El efecto Milei, que en principio se pensó que afectaría solo a Juntos por el Cambio, la agrupación de centroderecha que creó Mauricio Macri y entronizó a Patricia Bullrich como su candidata presidencial para octubre, terminó pisando fuerte en provincias y localidades bonaerenses que exudaron históricamente peronismo por todas sus calles. E irrumpió como un rayo láser entre los jóvenes desesperanzados y agobiados por las mañas de la vieja política. El efecto Milei también sacude por estas horas a la agrupación de Bullrich, a la que la cercanía y posibilidad de llegar al poder, con este derrumbe peronista, le vino jugando una mala pasada: creyeron que estas elecciones serían una autopista asfaltada hacia la Casa Rosada, pero terminaron convirtiéndose en una calle estrecha y llena de baches que ahora deben empezar a recorrer desde el segundo lugar en el que los dejaron los resultados electorales de las primarias.

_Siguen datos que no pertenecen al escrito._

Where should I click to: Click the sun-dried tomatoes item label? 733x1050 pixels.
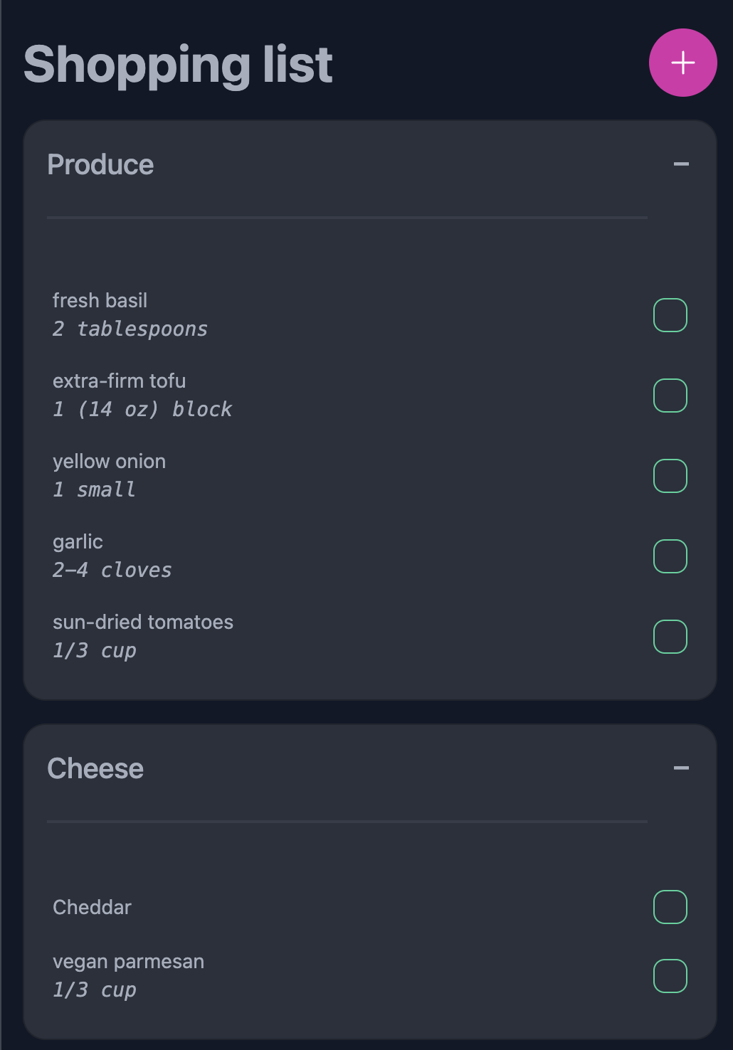pyautogui.click(x=142, y=622)
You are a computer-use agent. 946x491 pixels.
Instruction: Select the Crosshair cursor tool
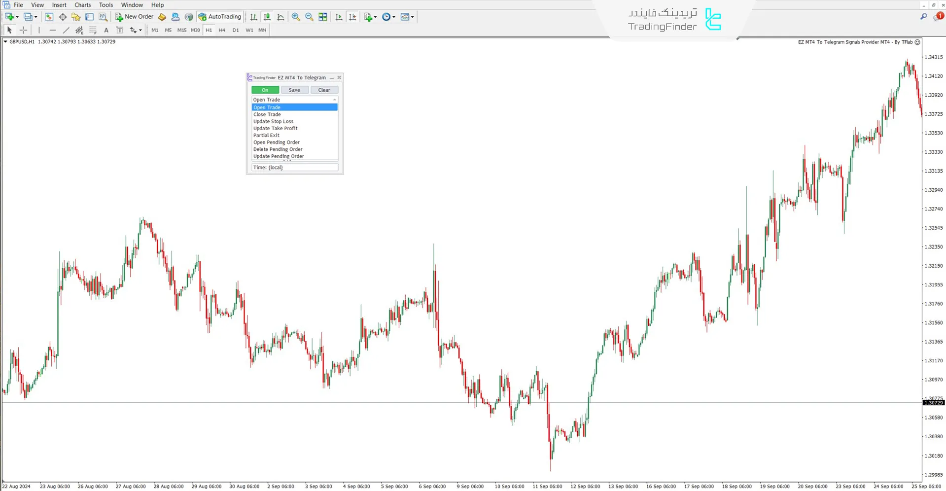pos(23,30)
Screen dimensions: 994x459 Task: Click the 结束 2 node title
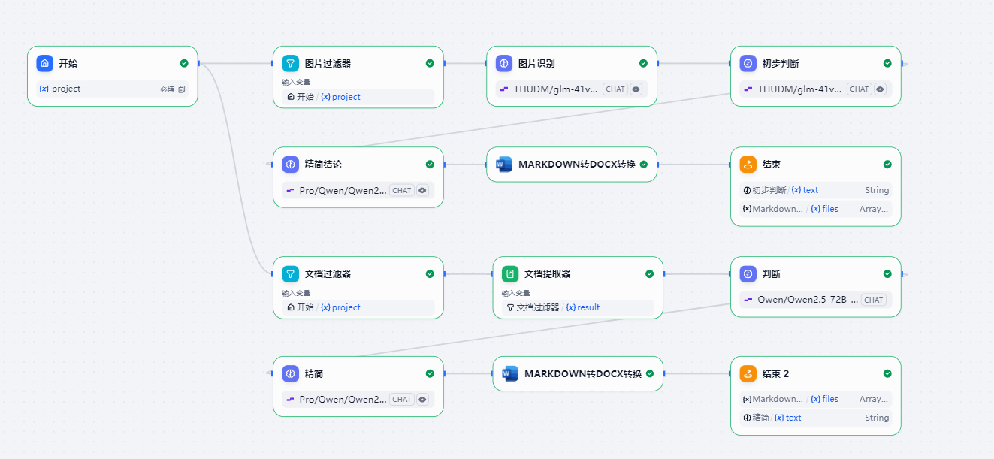[775, 373]
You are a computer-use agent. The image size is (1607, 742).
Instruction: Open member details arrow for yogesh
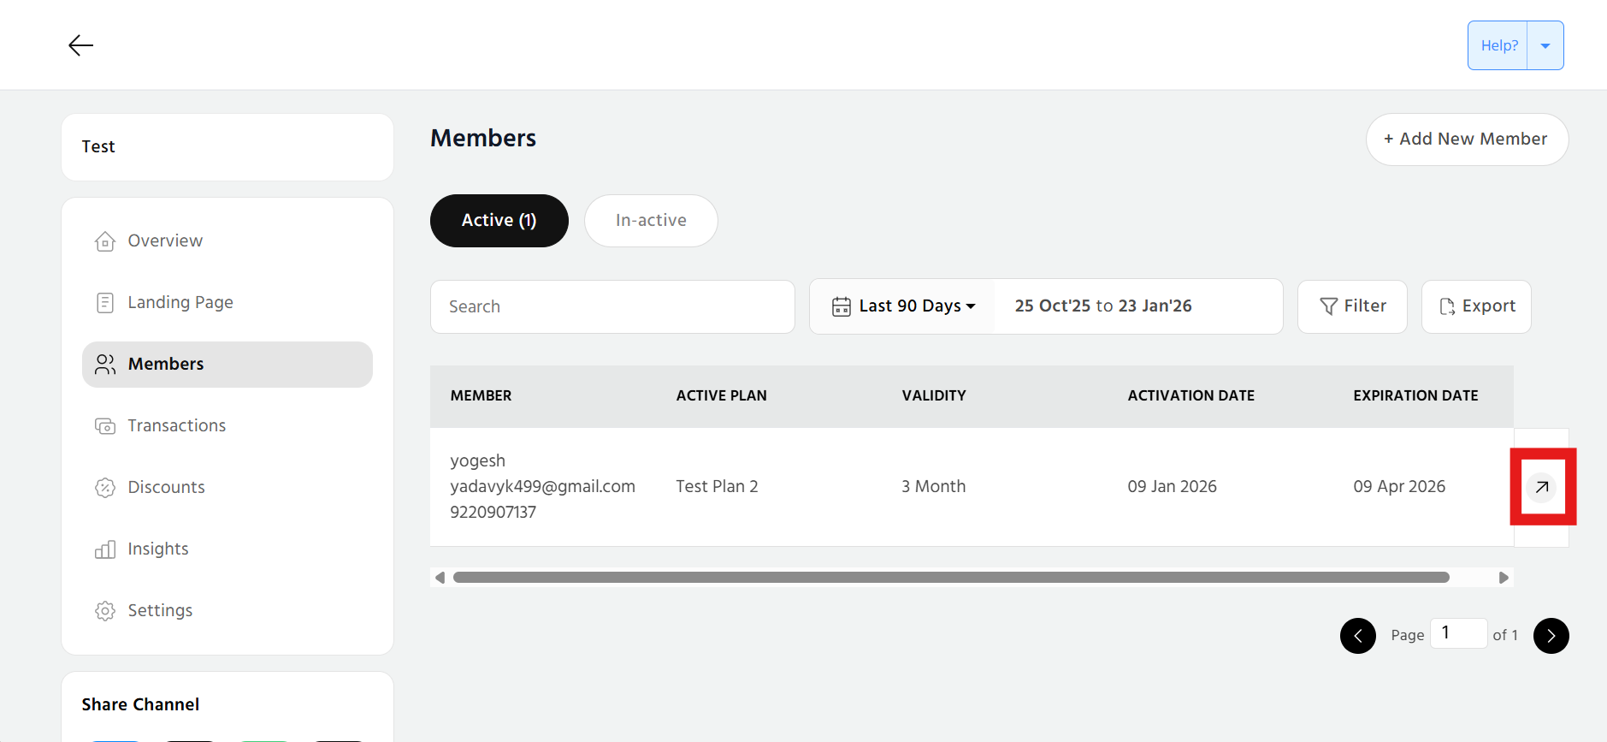tap(1541, 487)
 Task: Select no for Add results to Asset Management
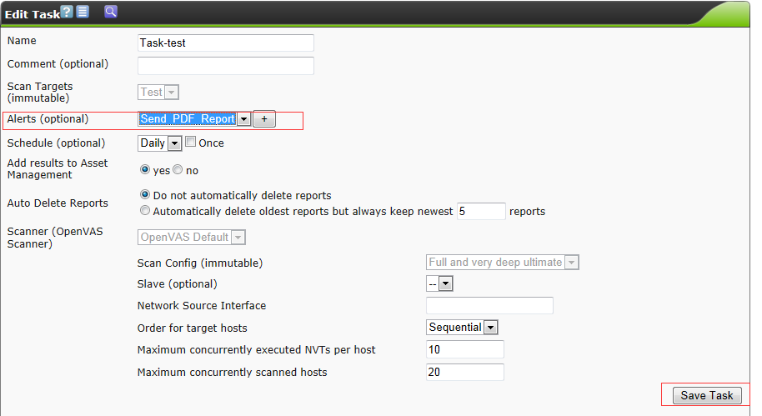[x=178, y=170]
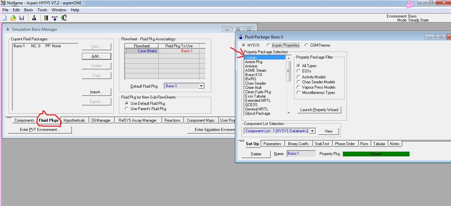
Task: Select Peng-Robinson alternative via Aspen Properties radio
Action: point(268,45)
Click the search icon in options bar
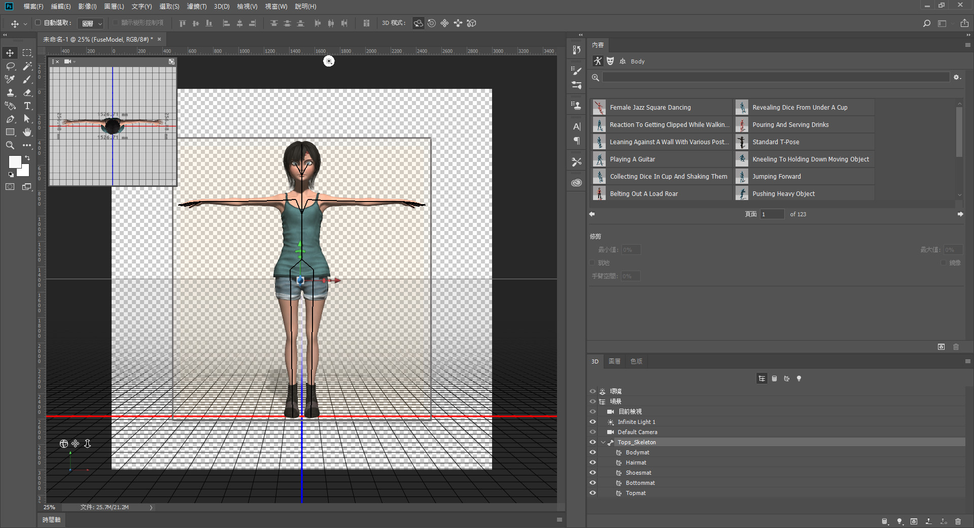The height and width of the screenshot is (528, 974). [x=926, y=23]

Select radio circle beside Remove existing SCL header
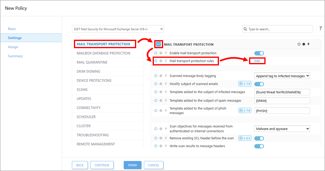pyautogui.click(x=156, y=138)
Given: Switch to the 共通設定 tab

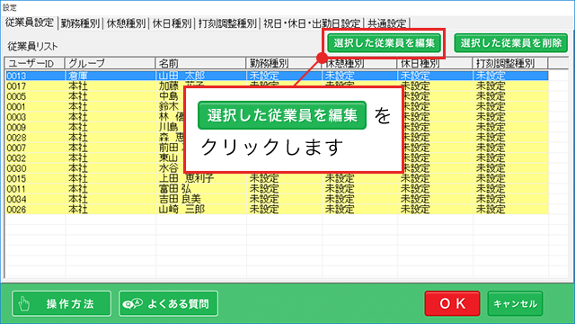Looking at the screenshot, I should [387, 23].
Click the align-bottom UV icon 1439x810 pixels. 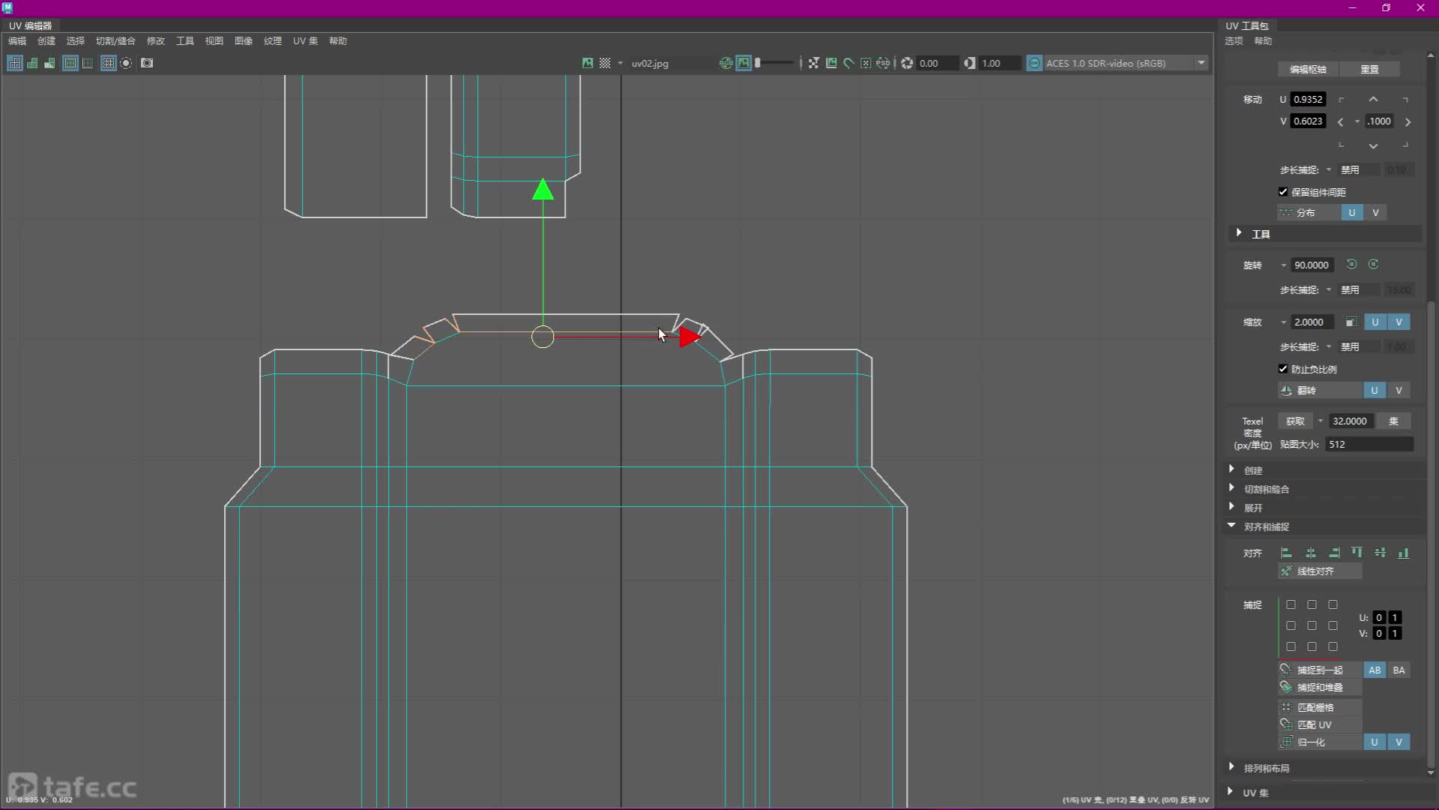click(1403, 553)
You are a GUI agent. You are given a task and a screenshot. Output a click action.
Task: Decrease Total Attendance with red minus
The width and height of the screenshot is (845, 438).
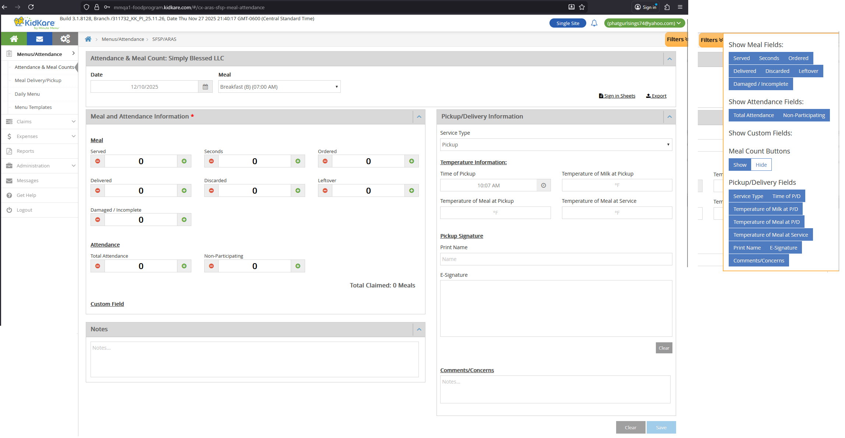click(x=98, y=266)
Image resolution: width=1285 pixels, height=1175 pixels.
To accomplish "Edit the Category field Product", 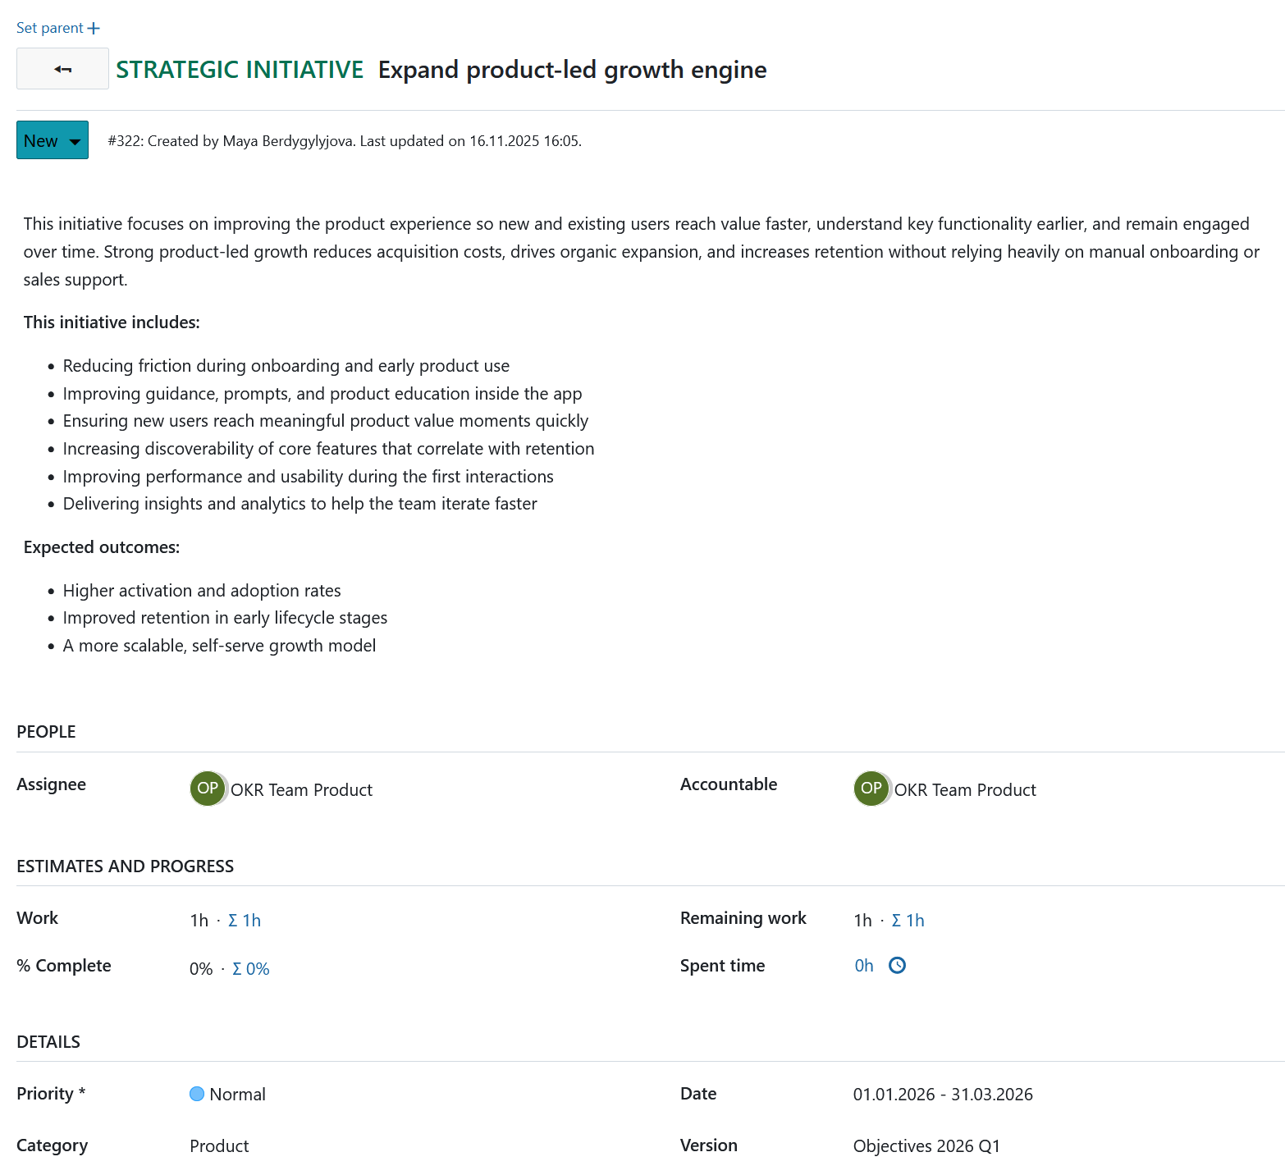I will point(219,1145).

Milei, uno de los nombres más repetidos por estas horas en Argentina, supo aunar toda la bronca, el malhumor y la impotencia de buena parte de una sociedad que se siente abandonada a su suerte por la política. Y a la que fragmentó de manera inteligente con consignas ingeniosas. Poco parecen saber sus votantes sobre las propuestas y la vida de Javier Milei, más allá de que vive rodeado de mascotas o de que propone una dolarización de la economía que pocos saben cómo piensa instrumentar.
Milei sabe dónde y cómo pegar en ese tema, ya que es un avezado economista, escondido detrás de esa máscara de “hooligan” que utiliza para condenar a la que denomina la “casta política” y convocar, en medio de insultos y gritos de guerra, a la libertad. Poco parecen importarles a sus votantes esos detalles o el cómo. Solo parece importar la bronca de quienes son víctimas de una economía que horada el día a día de una clase media cada vez más empobrecida, o directamente de aquellos que ven impotentes cómo se hunden en la miseria e incluso la indigencia sus padres, sus hijos, sus primos o sus vecinos.
Quedan unos 60 días de aquí a las elecciones presidenciales del 22 de octubre. Las primarias de este domingo fueron apenas un anticipo, una especie de plebiscito al que fue sometida la política argentina. Todavía queda un largo camino por recorrer, aunque parezca corto. Nada está dicho aún. Nadie se encuentra en condiciones de decir “esta boca es mía”, en esta Argentina compleja, pero, a pesar de todo, siempre emergente para sorpresa de muchos (o de todos).